Fraud in the work place, that already costs the Swiss economy around SFr8 billion ($9.4 billion) a year, is set to increase, according to experts.
The recent recession has enhanced the environment for white collar crime by slashing bonuses and share prices while increasing pressure on workers. Stretched companies are also struggling to devote enough resources to tackle the problem.
Because the average fraud takes 3.4 years to detect, professional services group KPMG believes that many crimes may already be running under the very noses of firms.
The KPMG corporate fraud survey looked at 348 cases it had investigated in 69 countries between January 2008 and December 2010.
While the company did not have statistics to prove corporate crime was on the rise, KPMG’s head of corporate client forensic services John Ederer pointed out that his department has tripled in size in the past few years to cope with the demand for investigations.

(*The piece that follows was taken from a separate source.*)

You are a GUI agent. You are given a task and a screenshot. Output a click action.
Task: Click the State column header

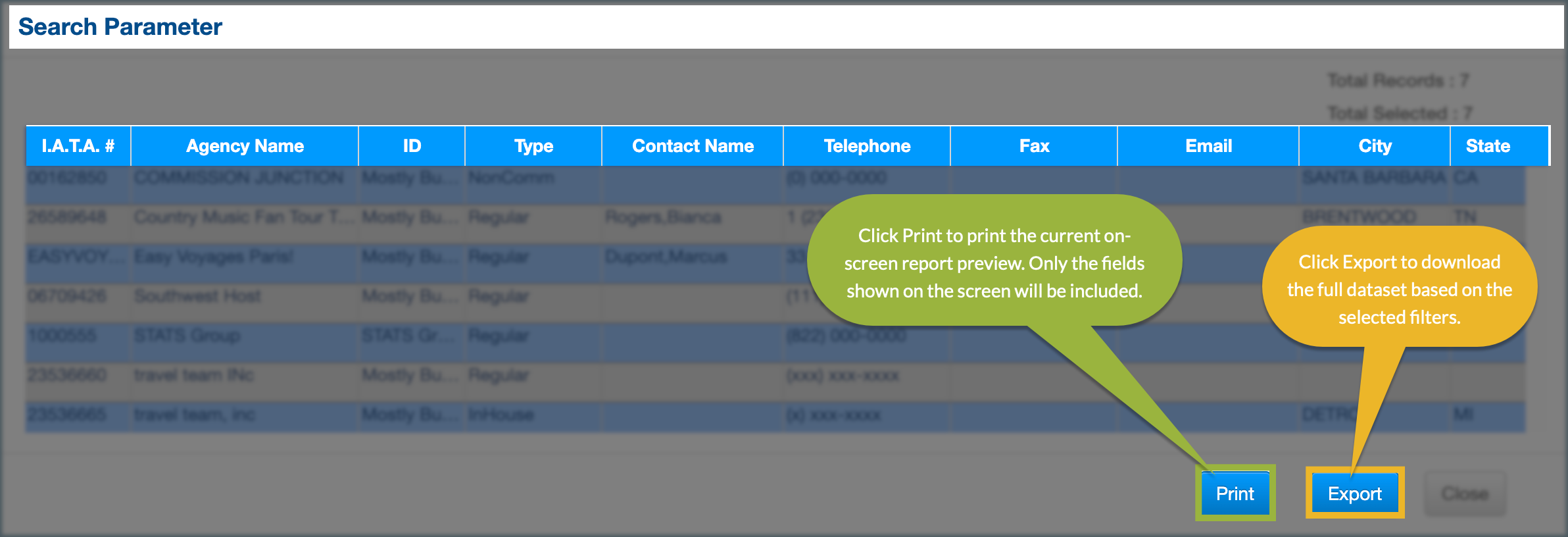tap(1488, 146)
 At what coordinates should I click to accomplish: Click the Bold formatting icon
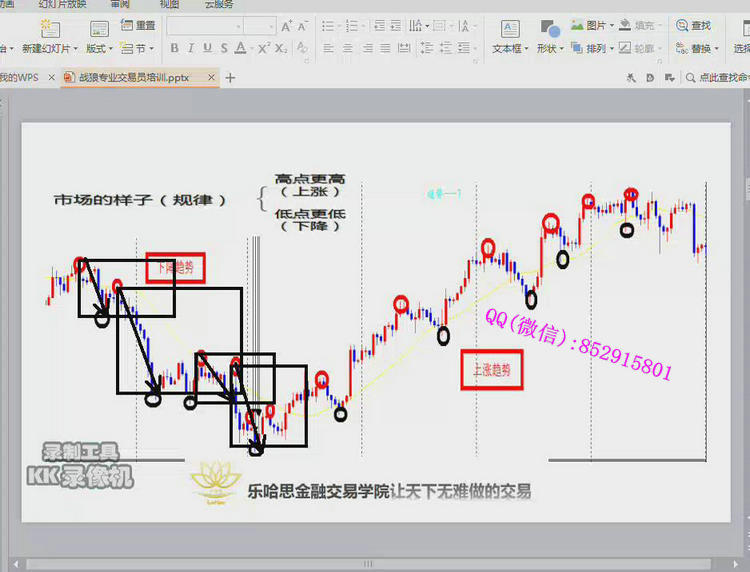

“There are a lot of small family owned businesses run by patrons who place a lot of trust and responsibilities in individuals,” he told swissinfo.ch. “This structure leaves them particularly exposed to fraud.”
The weak link of any organisation are the individuals – typically men aged between 36 and 55 who have been at the company for at least five years – who decide to rip off the firm to fund extravagant lifestyles or because they feel they are undervalued.
To make matters worse, many companies lack the resources to tackle fraud and even ignore red flags until it is too late, according to Ederer. One in seven cases of corporate fraud are detected by pure chance, such as a new employee taking over a fraudsters work position.
These flags include secretive behaviour, evidence of addiction or gambling, missing or late documentation and employees refusing to take long holidays.
“We fear there should be a lot more cases being investigated,” Ederer told swissinfo.ch.
When fraud is detected, it is dealt with in-house 80 per cent of the time to avoid giving the business a bad name.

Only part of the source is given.